Conformément à la demande du requérant, cette somme sera assortie des intérêts au taux légal depuis le 19 avril 2024, date de l’assignation.
Sur les demandes accessoires
Monsieur [L] [E], qui succombe, sera condamné aux dépens.
Il sera débouté de sa demande fondée sur l’application de l’article 700 du code de procédure civile.

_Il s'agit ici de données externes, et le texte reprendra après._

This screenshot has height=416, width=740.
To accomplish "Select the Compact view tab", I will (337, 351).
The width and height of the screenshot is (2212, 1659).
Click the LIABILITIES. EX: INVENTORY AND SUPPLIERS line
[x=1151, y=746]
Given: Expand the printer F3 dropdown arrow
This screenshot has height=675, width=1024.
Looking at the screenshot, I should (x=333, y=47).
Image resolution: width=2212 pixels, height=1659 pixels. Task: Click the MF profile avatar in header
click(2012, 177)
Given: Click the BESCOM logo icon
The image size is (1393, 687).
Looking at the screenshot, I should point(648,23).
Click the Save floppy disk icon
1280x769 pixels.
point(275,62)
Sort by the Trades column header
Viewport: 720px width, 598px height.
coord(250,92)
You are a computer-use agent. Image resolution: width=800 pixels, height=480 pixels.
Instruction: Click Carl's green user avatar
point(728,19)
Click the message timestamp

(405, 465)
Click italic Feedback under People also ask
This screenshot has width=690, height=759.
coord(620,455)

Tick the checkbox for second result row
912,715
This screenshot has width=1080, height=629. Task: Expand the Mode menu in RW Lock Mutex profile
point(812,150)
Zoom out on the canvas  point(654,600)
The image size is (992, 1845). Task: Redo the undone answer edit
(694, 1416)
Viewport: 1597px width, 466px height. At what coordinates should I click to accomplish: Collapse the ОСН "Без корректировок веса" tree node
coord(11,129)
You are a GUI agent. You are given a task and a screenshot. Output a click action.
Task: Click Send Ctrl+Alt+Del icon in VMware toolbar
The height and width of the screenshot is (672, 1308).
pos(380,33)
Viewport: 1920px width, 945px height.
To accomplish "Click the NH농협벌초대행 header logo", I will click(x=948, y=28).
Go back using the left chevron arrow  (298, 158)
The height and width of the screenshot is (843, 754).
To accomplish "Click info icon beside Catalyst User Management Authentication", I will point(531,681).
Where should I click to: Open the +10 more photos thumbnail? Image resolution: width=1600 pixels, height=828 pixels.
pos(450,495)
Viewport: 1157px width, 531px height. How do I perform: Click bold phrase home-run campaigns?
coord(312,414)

L’équité commande sa condamnation à verser au comptable public du pôle de recouvrement spécialisé de [Localité 2] la somme de 3.500€ sur ce fondement.
PAR CES MOTIFS,
LE TRIBUNAL,
STATUANT, après débats publics, par jugement contradictoire rendu en premier ressort, par mise à disposition au greffe,
CONDAMNE Monsieur [L] [E] à régler au comptable public du pôle de recouvrement spécialisé de [Localité 2] la somme de 137.662€, assortie des intérêts au taux légal depuis le 19 avril 2024, au titre de la responsabilité solidaire du paiement des impositions due par la SASU [1] ([2]);
DEBOUTE Monsieur [L] [E] de l’ensemble de ses demandes;
CONDAMNE Monsieur [L] [E] à régler au comptable public du pôle de recouvrement spécialisé de [Localité 2] la somme de 3.500€ en application de l’article 700 du code de procédure civile;
CONDAMNE Monsieur [L] [E] aux dépens de la procédure.
AINSI JUGÉ ET PRONONCÉ PAR MISE À DISPOSITION AU GREFFE, PAR LA CHAMBRE GÉNÉRALISTE A DU TRIBUNAL JUDICIAIRE D’ AIX-EN-PROVENCE, LE QUATRE JUIN DEUX MILLE VINGT SIX,
la minute étant signée par Mme Leydier, première vice-présidente et Mme Millet, greffière.